Task prompt: Write out again, exactly, the lines below starting at the one with "You are a GUI" and ending at the one with "2005 / 1 / 18 (634, 989)".

The input:
▼

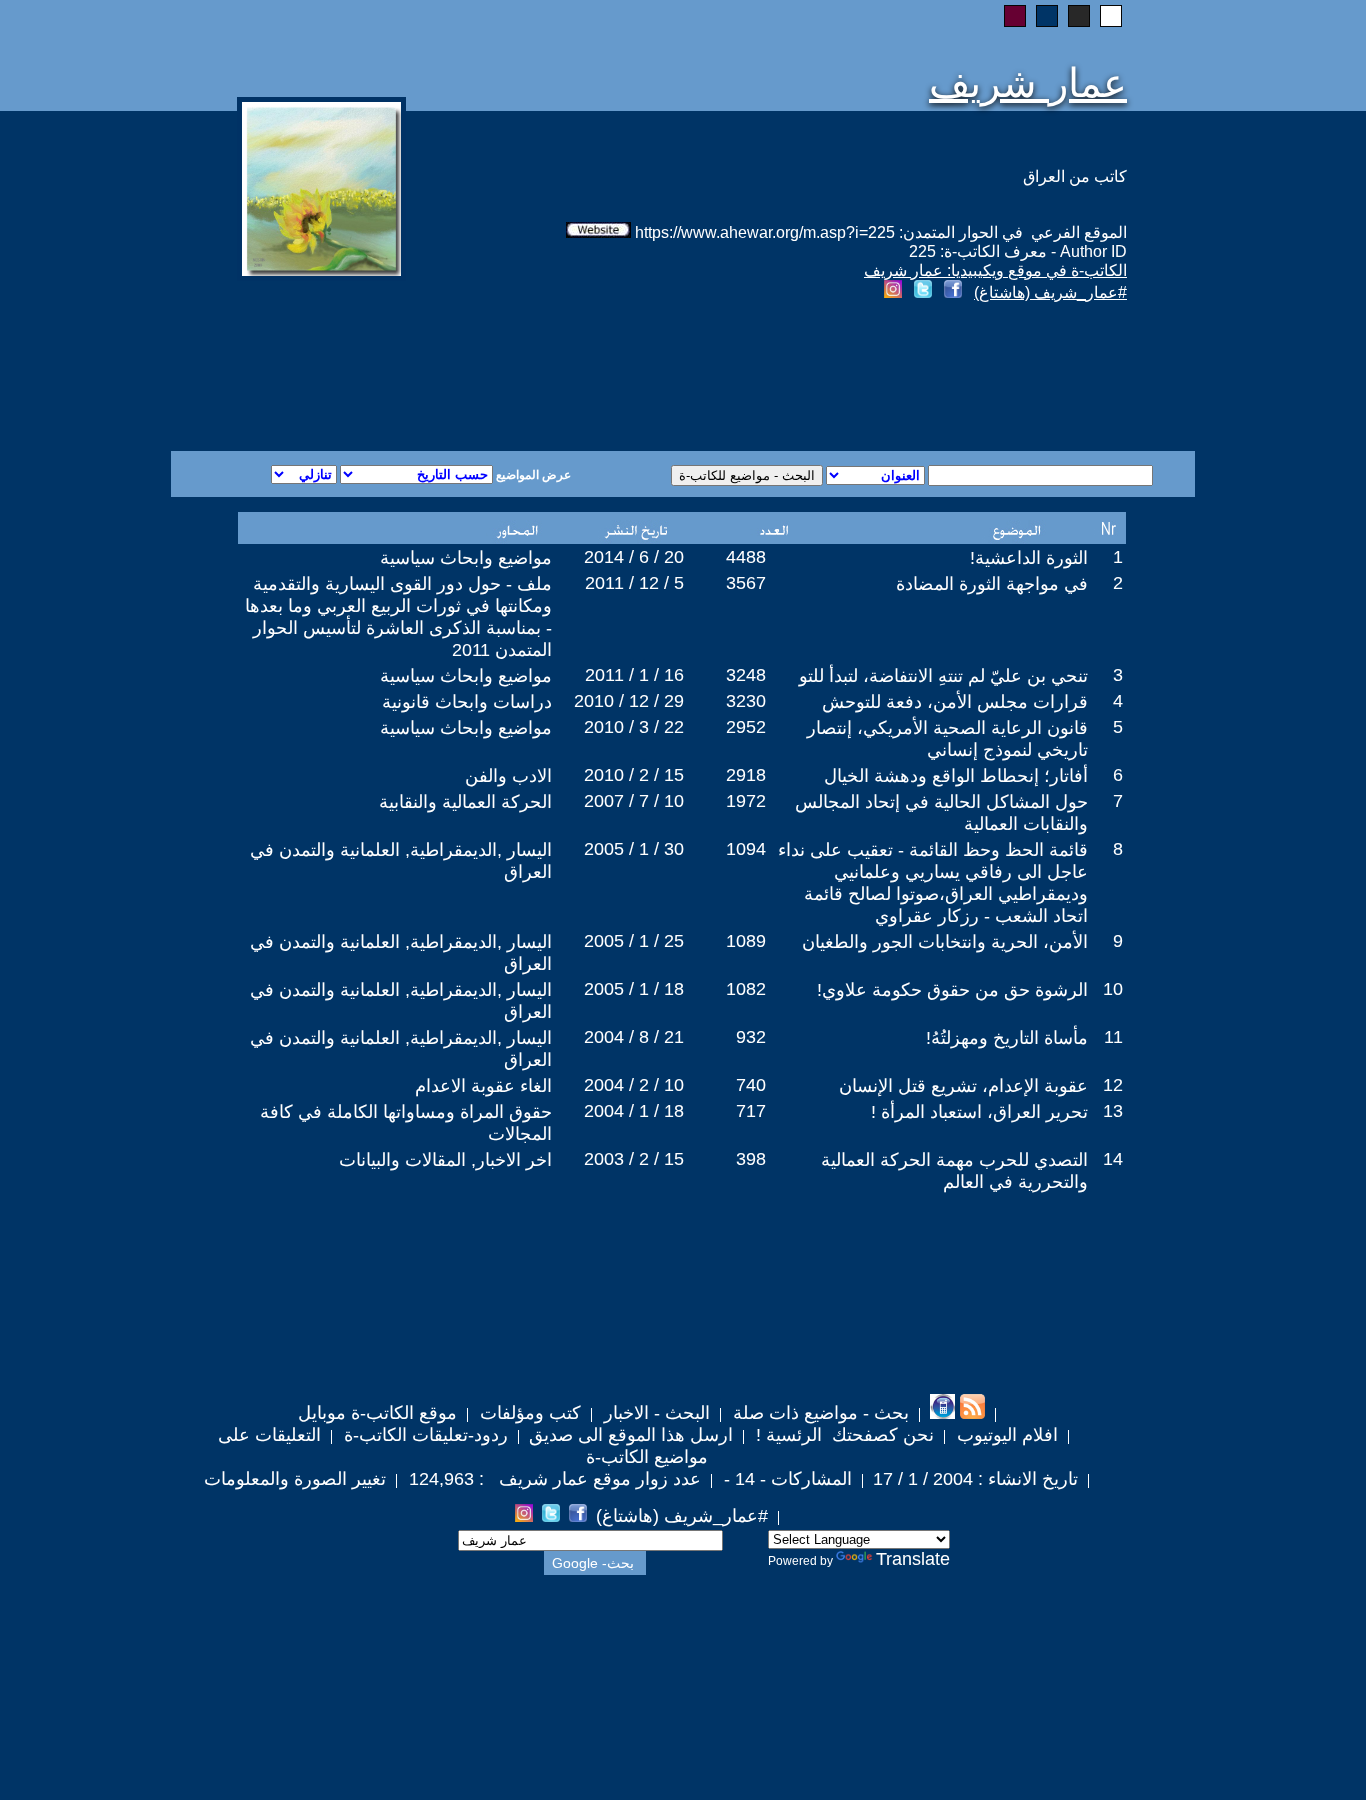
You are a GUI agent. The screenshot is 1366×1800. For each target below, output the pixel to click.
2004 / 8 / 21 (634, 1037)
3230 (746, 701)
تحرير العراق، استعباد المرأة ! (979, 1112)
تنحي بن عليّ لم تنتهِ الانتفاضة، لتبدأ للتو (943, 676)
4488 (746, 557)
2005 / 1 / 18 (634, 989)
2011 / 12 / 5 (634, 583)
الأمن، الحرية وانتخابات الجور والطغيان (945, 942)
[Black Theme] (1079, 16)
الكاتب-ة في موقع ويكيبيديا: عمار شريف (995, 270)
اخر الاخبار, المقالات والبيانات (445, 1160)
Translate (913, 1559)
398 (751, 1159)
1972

▲
▼

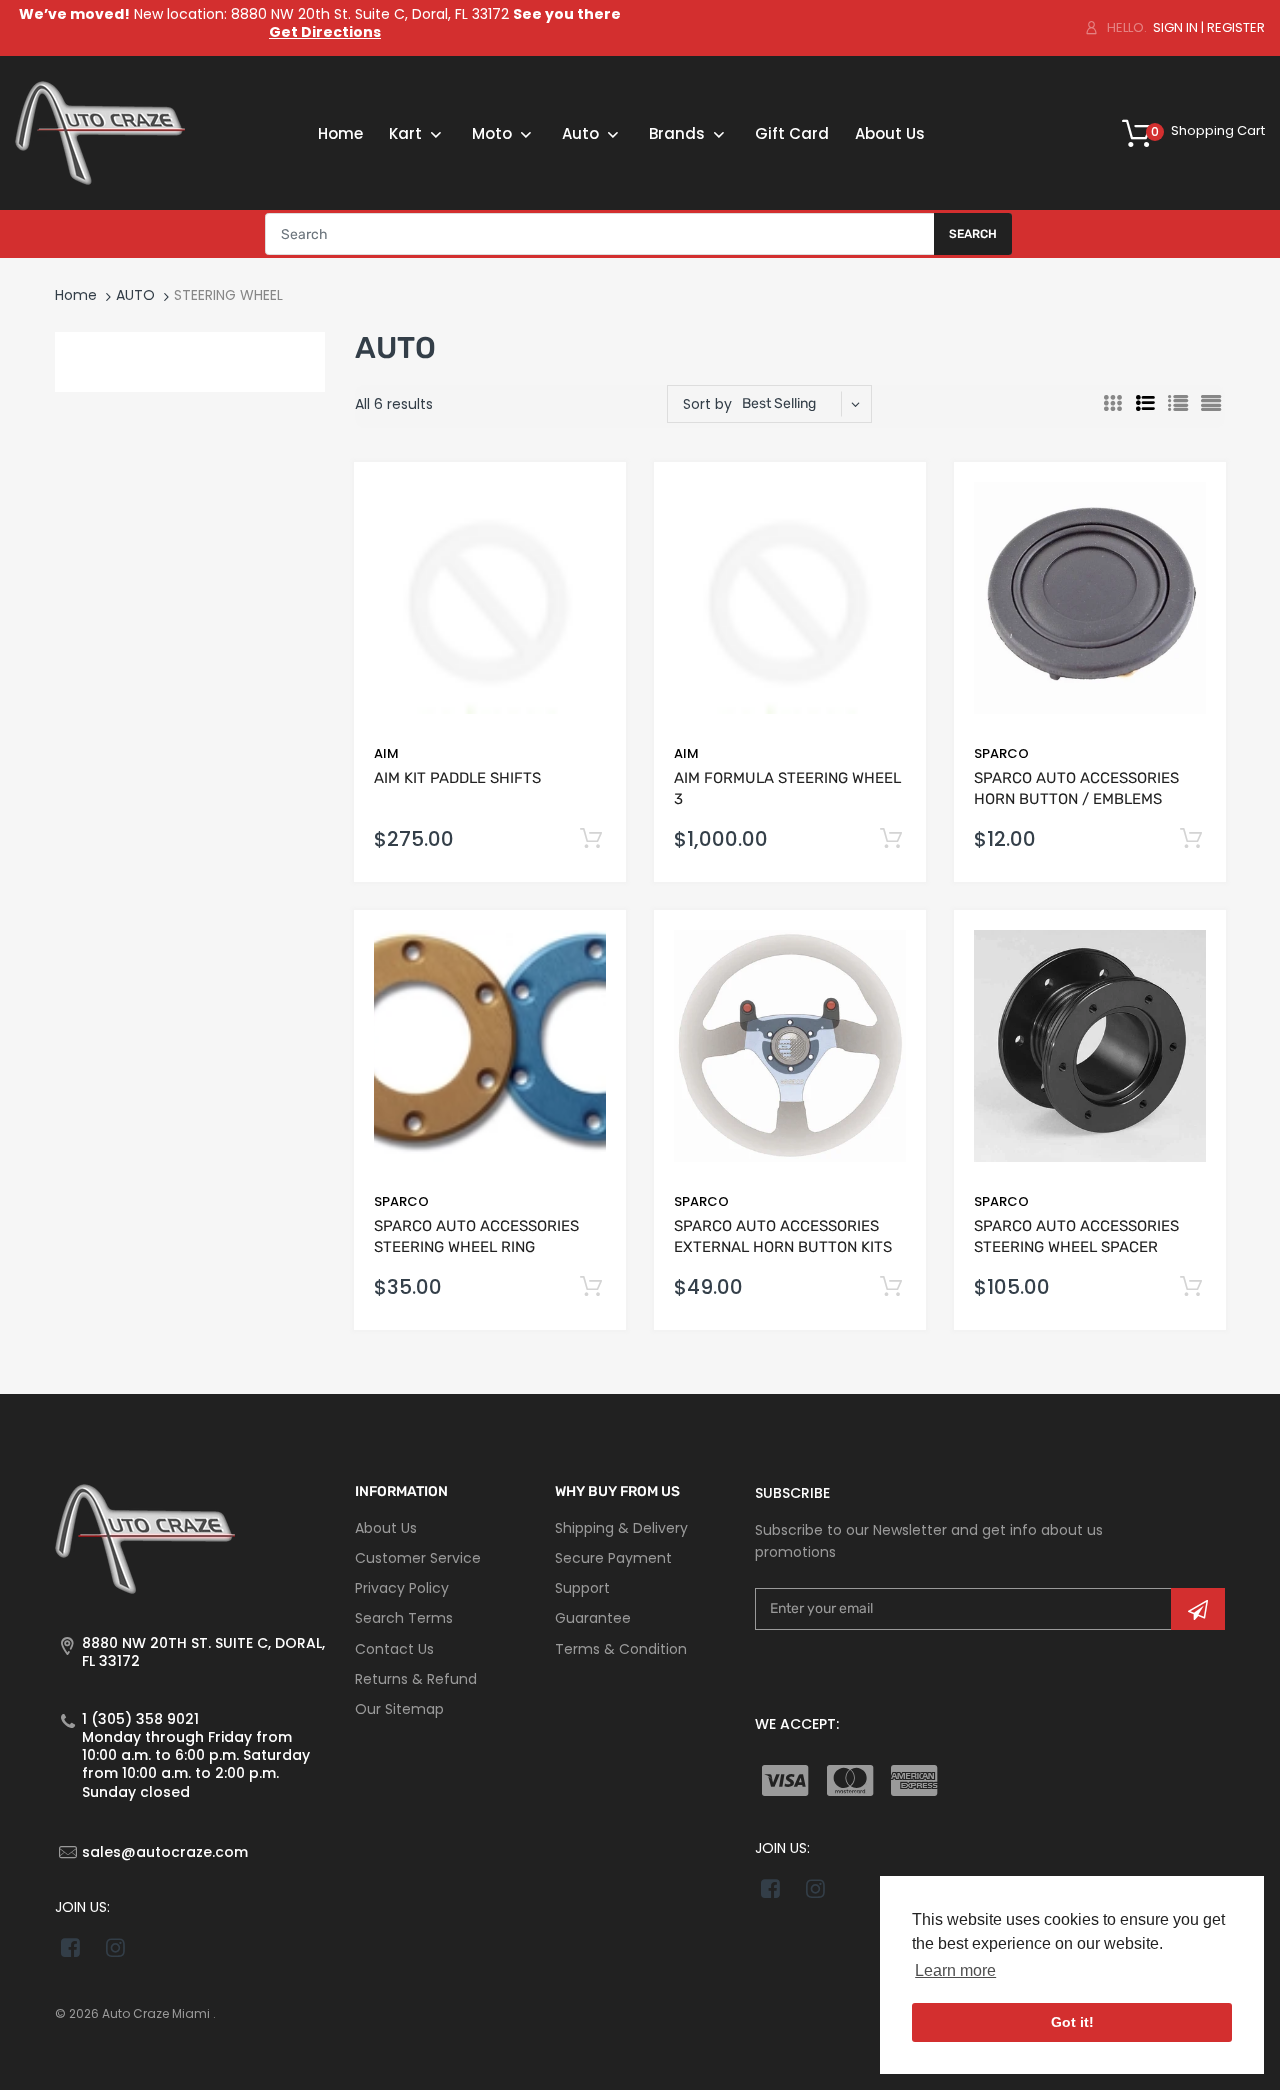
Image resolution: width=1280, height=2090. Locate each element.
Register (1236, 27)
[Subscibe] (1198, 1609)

▲

Response to the task:
You are a GUI agent. The screenshot is 1366×1800. For each target below, output the pixel to click.
2004 / 8 / 21 (634, 1037)
3230 (746, 701)
تحرير العراق، استعباد المرأة ! (979, 1112)
تنحي بن عليّ لم تنتهِ الانتفاضة، لتبدأ للتو (943, 676)
4488 (746, 557)
2005 / 1 / 18 (634, 989)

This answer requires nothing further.